Which lines of the data include the string "Task"? List them all.

Material to process Start Marker

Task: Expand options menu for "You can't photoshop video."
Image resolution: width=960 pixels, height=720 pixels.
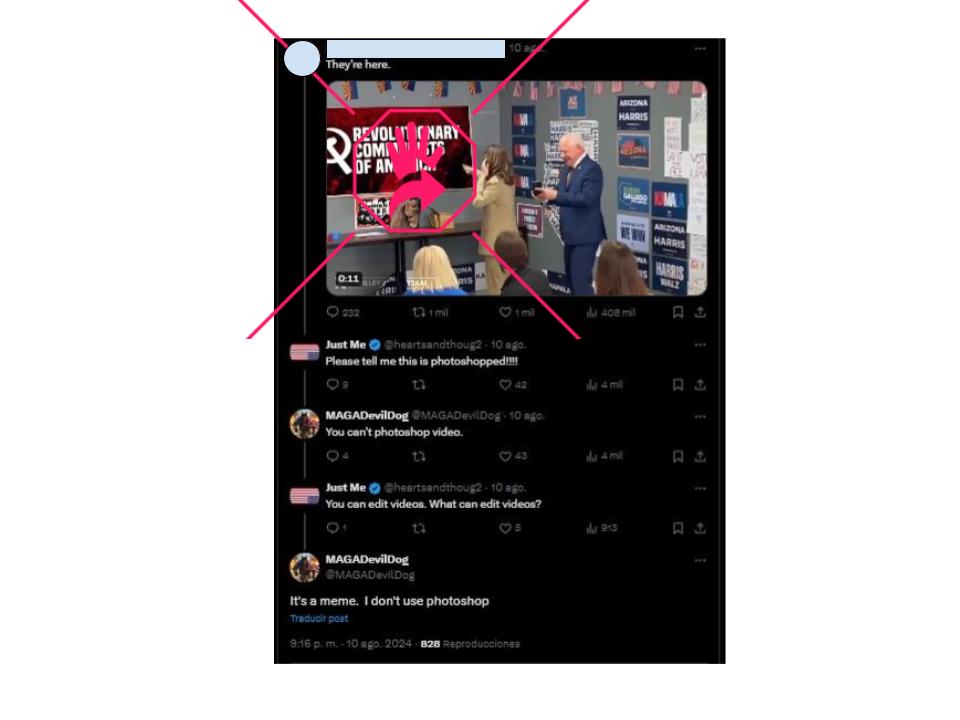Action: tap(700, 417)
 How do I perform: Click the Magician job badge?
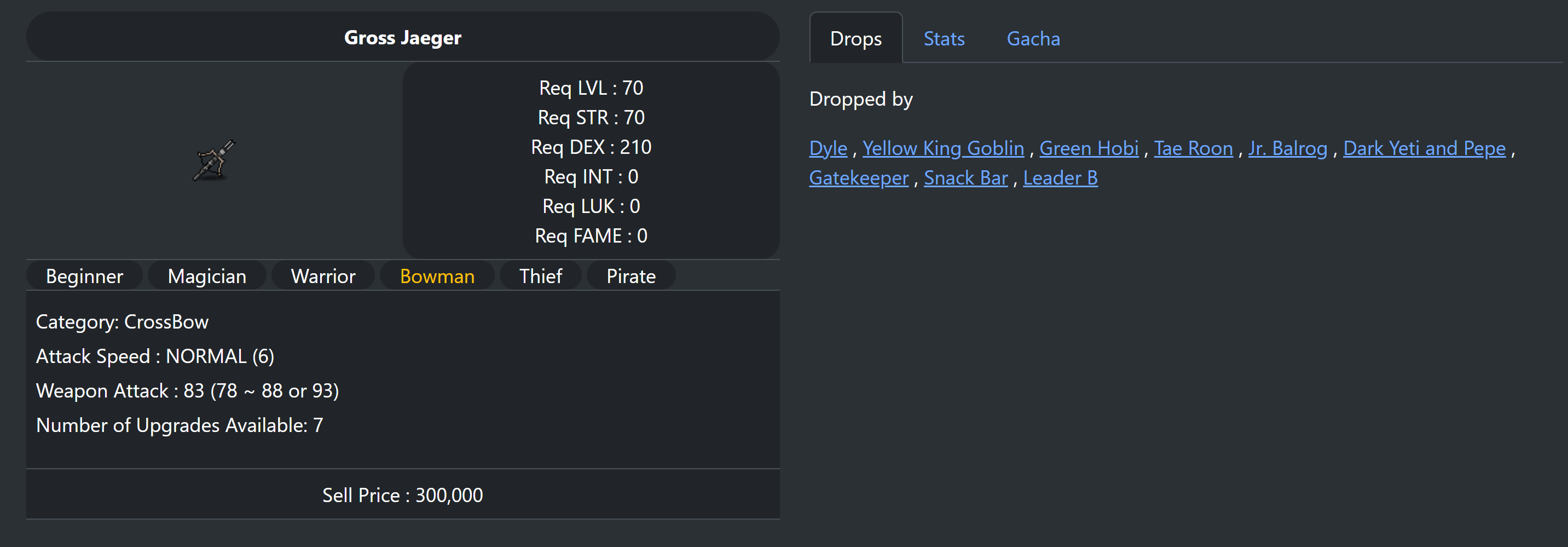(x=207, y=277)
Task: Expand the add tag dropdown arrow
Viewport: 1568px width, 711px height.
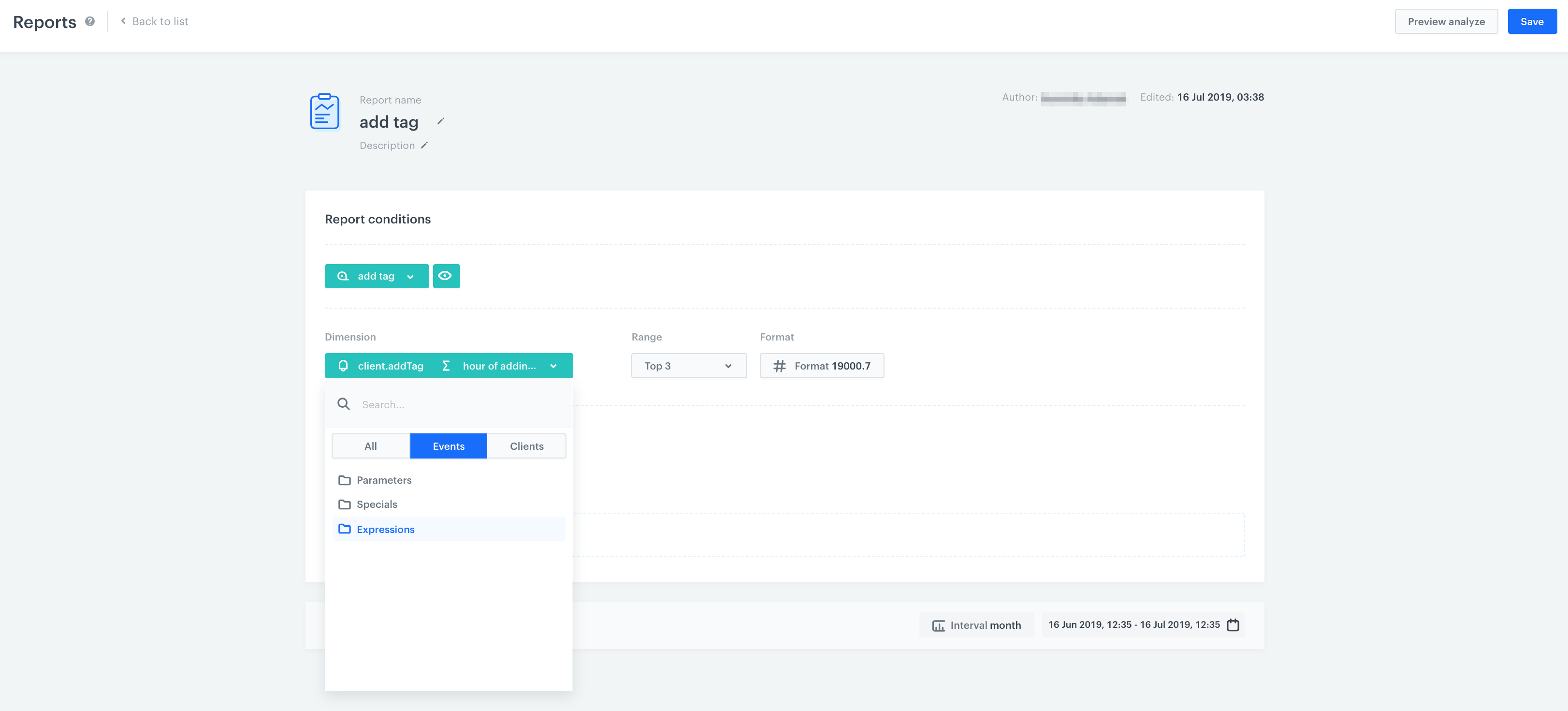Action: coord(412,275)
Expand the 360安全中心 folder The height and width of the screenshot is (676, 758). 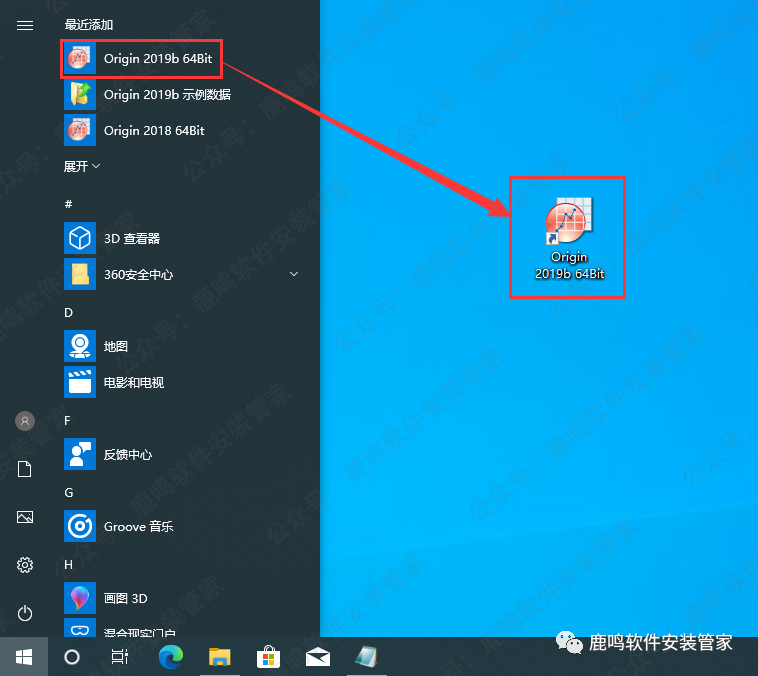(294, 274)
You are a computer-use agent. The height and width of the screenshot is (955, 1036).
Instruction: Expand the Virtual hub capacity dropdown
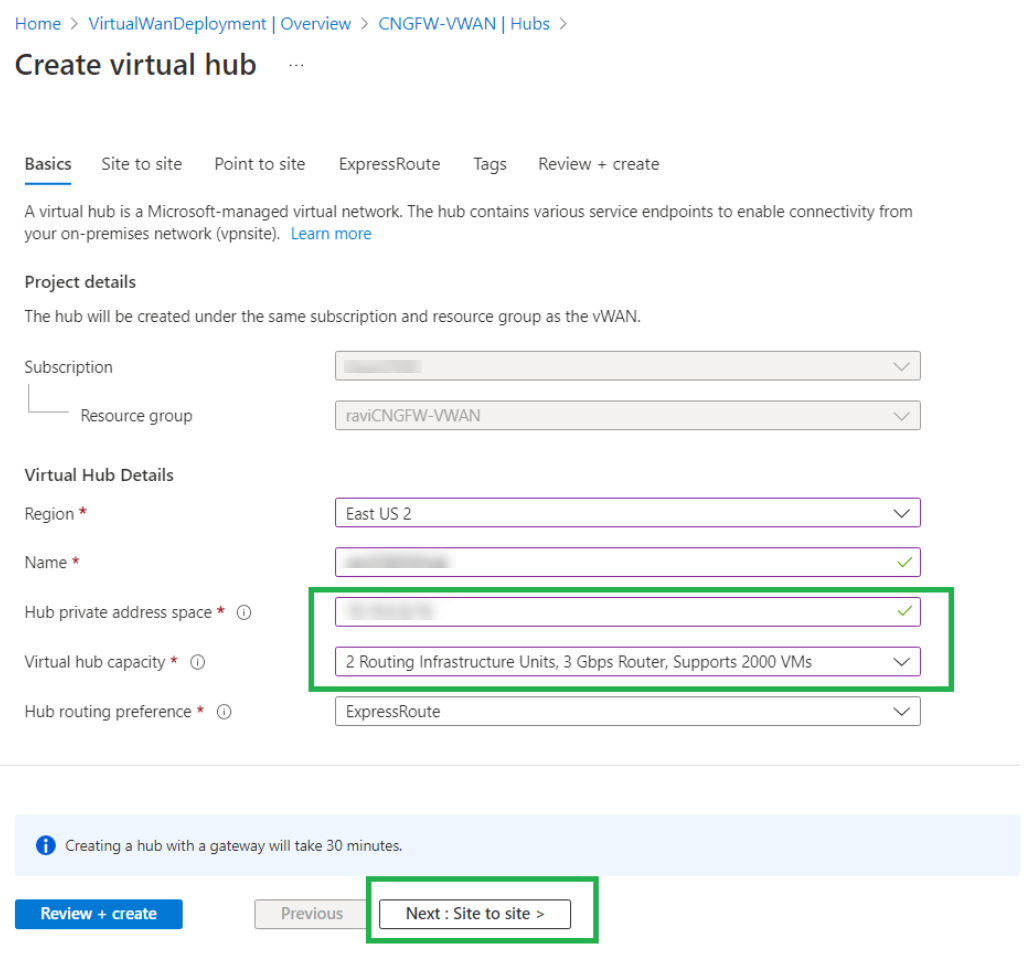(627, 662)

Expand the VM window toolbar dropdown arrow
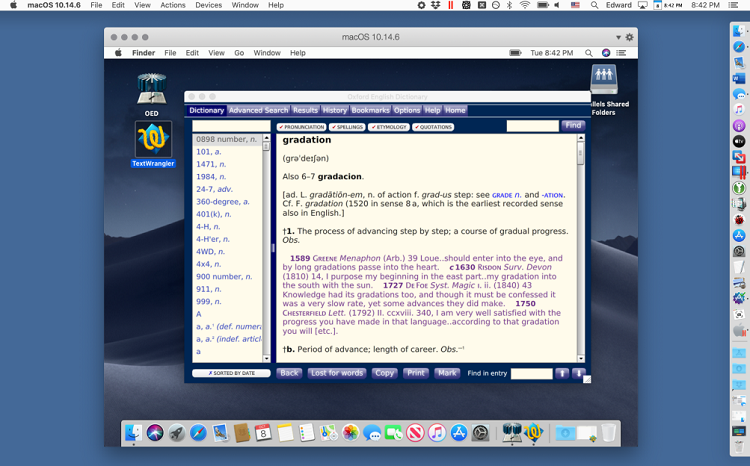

Material to process End Marker

__Result of the exercise__
Task: Expand options menu for "You can't photoshop video."
Task: Expand the add tag dropdown arrow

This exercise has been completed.